Vaccines have faced heavy scrutiny in India in recent months, with the safety of pentavalent jabs and ethics of a PATH project in question. Critics were given more ammunition this week when a mix-up in West Bengal resulted in more than 100 children receiving the wrong vaccine.
State health officials were supposed to administer oral polio drops, but mistakenly gave the kids hepatitis B vaccines instead. The parent of a 14-month old child noticed the error, but only after 114 kids had been given the wrong vaccine. Parents later complained their kids were vomiting and sweating, leading to 67 children being taken to hospital. The Times of India reports 18 children were soon discharged, with the rest being described as 'fine' but being kept for observation nonetheless.
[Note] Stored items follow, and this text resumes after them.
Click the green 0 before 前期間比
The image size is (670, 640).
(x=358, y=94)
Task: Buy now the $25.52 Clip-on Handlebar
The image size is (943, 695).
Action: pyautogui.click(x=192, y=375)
West Bengal director of health services B. Satpathy suspended four health workers for their role in the error. "Such goof-ups cannot be tolerated," Time quotes Satpathy. Satpathy and doctors said the hepatitis B vaccine will not cause the children harm, but fear the incident will dent trust in the healthcare system. In an unrelated incident, a baby died two hours after receiving the polio vaccine. A post mortem later found the baby died of a head injury, not the vaccine, but the incident has still provoked criticism of the healthcare system. The local chief medical officer accused the hospital of being "run by quacks," The Indian Express reports.
The incidents marred Pulse Polio Day, an initiative India began in 1995 to eradicate polio. It is now 30 months since the last case in India, a milestone praised by the World Health Organization (WHO). "This country is moving in a big way to promote better health to their women and to their children," WHO director general Margaret Chan said.